The HE4 higher sensitivity over CA125 in identifying stage I ECs indicates its potential prognostic value in detecting early tumour recurrence. There are limited evidence reporting sHE4 as a predictive marker for recurrence in ovarian cancer (Havrilesky et al, 2008; Anastasi et al, 2010), whereas to our knowledge, so far no prognostic value of sHE4 levels in EC patients has been investigated. Herein, for the first time we demonstrated the significant association between elevated sHE4 levels and adverse EC factors, which may suggest a relation between increased tumour biological aggressiveness and HE4 release in EC. Moreover, our study is the first to correlate sHE4 levels with clinical outcome in patients with EC. In univariate analysis on the entire EC cohort, we found that higher sHE4 levels were significantly more often observed in patients with poor OS, PFS and DFS. The multivariate analysis showed histological type and staging as independent prognostic factor for OS, whereas sHE4 levels did not reach the statistical significance. We then decided to focus our survival analysis on a high-risk subgroup of EC patients, harbouring poorly differentiated ECs, characterised by highly malignant cancers with poor prognosis (Bokhman, 1983). Remarkably, this is the first investigation reporting higher sHE4 levels as the only independent prognostic factor for shortened PFS and DFS in this selected group of patients. Regarding OS, sHE4 levels and histological types were independent prognostic factors, with the former showing a higher hazard ratio compared with the latter. Given these findings and the poor efficacy of current treatment modalities, it seems that patients with poorly differentiated ECs and high sHE4 levels could be managed more aggressively, using contemporary therapeutic options, than those with low sHE4 levels. However, these data should be confirmed with additional studies on larger patient cohort before routine sHE4 levels evaluation could be applied in the clinical setting.

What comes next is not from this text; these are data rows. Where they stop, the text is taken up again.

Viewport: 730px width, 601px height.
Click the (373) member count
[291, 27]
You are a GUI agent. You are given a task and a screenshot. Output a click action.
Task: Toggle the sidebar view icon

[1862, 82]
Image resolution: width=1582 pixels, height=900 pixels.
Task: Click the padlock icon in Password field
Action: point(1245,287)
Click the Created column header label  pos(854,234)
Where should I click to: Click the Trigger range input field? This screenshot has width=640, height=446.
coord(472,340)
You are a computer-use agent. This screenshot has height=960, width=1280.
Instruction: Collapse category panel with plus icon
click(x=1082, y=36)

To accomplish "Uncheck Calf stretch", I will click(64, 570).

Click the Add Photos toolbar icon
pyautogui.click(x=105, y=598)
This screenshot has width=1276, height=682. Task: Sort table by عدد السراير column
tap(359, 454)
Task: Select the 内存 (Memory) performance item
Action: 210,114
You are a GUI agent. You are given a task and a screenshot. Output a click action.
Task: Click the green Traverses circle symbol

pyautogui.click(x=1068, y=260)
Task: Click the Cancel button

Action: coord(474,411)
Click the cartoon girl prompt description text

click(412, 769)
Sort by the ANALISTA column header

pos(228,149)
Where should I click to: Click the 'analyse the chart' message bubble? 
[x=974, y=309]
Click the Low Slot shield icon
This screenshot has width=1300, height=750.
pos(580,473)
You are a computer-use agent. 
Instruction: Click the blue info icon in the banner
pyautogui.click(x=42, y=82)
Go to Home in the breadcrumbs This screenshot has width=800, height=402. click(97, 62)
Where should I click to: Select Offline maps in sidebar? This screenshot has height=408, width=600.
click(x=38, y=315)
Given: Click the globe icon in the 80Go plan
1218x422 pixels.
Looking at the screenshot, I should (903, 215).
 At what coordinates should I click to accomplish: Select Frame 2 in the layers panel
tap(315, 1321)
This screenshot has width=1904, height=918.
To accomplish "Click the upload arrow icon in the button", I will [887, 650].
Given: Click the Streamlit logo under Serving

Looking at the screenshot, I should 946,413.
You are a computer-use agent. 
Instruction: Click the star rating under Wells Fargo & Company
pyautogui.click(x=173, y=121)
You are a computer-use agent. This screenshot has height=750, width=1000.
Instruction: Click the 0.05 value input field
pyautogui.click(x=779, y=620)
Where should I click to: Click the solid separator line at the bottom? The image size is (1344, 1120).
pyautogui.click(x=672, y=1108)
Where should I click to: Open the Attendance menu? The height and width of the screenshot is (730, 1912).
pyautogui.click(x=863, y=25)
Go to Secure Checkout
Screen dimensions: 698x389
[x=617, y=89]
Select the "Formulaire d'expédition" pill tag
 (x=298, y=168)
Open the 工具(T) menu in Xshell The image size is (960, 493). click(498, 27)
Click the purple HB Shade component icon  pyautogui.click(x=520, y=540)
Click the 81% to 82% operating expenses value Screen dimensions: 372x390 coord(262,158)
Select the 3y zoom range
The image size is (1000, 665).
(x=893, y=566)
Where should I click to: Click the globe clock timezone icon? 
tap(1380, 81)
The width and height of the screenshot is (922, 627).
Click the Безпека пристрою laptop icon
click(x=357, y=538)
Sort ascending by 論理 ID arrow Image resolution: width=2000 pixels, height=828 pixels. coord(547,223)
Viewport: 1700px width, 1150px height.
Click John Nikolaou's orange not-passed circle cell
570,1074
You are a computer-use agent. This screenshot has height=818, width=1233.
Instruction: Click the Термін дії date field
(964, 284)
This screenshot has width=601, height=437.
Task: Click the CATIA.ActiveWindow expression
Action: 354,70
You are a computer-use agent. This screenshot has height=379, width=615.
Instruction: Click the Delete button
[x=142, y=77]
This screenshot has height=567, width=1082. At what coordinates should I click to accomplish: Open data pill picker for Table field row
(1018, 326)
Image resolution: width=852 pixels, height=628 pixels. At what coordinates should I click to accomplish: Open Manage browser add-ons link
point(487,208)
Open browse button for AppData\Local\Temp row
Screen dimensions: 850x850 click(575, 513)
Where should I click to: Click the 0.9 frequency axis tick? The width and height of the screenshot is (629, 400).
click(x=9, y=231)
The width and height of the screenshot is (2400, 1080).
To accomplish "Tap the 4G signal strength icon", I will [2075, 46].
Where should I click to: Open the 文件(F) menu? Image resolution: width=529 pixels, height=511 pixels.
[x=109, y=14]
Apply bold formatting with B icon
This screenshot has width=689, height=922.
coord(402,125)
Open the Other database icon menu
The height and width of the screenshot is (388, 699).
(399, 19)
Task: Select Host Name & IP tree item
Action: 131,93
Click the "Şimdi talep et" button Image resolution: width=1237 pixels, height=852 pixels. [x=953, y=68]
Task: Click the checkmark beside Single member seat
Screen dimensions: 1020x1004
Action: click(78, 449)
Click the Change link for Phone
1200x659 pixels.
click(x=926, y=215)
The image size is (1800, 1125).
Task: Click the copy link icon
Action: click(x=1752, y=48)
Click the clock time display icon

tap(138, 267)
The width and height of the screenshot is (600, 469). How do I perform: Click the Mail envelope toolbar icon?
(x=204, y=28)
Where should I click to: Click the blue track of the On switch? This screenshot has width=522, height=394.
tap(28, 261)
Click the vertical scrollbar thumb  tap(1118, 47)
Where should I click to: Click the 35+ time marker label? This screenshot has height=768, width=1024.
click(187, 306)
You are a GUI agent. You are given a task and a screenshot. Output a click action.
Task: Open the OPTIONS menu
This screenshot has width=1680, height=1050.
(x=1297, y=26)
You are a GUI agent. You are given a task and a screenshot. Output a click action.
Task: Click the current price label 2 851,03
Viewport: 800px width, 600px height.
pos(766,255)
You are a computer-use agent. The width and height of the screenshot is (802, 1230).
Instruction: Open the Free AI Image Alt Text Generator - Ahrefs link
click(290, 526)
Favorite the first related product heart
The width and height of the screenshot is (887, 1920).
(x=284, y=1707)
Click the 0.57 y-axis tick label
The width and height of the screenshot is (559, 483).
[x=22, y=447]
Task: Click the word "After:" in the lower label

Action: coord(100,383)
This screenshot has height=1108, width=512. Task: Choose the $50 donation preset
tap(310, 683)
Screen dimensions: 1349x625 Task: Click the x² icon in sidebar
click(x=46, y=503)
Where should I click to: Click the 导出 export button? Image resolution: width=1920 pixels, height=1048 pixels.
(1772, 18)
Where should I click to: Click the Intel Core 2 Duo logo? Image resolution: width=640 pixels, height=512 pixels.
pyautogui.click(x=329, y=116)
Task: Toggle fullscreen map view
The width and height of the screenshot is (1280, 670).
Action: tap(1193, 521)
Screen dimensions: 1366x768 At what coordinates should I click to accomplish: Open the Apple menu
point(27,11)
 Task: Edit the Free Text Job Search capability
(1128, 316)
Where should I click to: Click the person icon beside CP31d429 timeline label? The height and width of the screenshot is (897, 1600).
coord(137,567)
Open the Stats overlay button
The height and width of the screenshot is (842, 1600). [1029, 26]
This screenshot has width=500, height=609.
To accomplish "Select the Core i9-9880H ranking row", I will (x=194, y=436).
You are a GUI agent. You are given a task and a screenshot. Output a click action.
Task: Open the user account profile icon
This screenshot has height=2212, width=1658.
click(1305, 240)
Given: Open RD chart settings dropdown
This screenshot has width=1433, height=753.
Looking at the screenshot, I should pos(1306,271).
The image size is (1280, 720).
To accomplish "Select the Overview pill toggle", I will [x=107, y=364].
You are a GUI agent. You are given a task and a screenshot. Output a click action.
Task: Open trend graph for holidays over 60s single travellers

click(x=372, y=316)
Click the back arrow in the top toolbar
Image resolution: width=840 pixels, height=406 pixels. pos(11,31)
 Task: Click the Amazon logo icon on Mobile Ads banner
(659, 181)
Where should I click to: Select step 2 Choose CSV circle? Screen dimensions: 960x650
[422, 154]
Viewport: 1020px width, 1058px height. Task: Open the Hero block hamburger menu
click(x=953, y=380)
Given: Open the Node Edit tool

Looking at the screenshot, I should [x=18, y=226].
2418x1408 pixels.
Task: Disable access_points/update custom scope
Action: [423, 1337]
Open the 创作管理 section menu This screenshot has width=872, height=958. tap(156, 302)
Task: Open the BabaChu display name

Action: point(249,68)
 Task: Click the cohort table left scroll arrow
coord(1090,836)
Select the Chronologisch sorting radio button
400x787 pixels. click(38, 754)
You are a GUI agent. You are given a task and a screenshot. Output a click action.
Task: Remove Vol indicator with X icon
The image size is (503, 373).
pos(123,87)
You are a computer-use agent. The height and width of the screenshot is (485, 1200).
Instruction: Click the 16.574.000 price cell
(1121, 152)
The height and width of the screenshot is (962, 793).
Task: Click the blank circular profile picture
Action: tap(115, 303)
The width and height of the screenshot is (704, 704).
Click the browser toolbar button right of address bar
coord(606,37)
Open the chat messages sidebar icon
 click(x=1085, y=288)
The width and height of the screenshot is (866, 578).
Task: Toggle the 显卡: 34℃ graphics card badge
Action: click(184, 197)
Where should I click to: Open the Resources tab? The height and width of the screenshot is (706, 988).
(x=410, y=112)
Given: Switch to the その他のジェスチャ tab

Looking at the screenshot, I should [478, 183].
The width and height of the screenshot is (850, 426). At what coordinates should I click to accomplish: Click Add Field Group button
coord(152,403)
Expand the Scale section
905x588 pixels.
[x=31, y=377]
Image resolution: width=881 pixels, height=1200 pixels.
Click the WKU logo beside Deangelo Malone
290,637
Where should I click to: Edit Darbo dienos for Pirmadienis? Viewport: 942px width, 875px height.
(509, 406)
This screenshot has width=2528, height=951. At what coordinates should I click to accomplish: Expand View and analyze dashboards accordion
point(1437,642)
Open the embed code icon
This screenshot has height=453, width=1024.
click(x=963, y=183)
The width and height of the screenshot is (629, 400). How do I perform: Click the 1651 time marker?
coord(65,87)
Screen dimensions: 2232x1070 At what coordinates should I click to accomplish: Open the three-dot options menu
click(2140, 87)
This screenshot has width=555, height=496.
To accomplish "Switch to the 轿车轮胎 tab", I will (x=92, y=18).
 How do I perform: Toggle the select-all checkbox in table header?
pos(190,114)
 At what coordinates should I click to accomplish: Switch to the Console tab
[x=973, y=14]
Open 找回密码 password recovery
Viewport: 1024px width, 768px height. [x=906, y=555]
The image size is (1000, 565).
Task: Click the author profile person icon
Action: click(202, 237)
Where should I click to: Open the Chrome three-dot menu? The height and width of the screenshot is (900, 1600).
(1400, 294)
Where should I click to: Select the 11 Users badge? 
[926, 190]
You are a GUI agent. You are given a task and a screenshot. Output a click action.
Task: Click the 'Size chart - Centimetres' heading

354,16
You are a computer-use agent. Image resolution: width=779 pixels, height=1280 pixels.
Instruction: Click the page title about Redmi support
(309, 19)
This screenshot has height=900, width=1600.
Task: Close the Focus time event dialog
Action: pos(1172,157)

Summarising, our results confirm that HE4 is an accurate and sensitive serum marker for early detection of EC patients, exhibiting a better diagnostic performance compared with CA125, which is the marker conventionally used in EC management. In addition, we demonstrated for the first time that high sHE4 levels may identify patients harbouring a more aggressive EC phenotype and may be an independent prognostic factor for OS, PFS and DFS in poorly differentiated EC patients. Therefore, the evaluation of sHE4 levels might be useful as an early, simple and highly efficient tool to select high-risk EC patients who could benefit from a tailored surgical (i.e., the extension of the lymph nodal dissection) and adjuvant (i.e., the extension of radiotherapy fields, systemic chemotherapy or both) therapy. Large prospective clinical studies are certainly necessary to support these findings and to assess the potential of HE4 as a new tool for preoperative evaluation and postoperative surveillance of EC patients.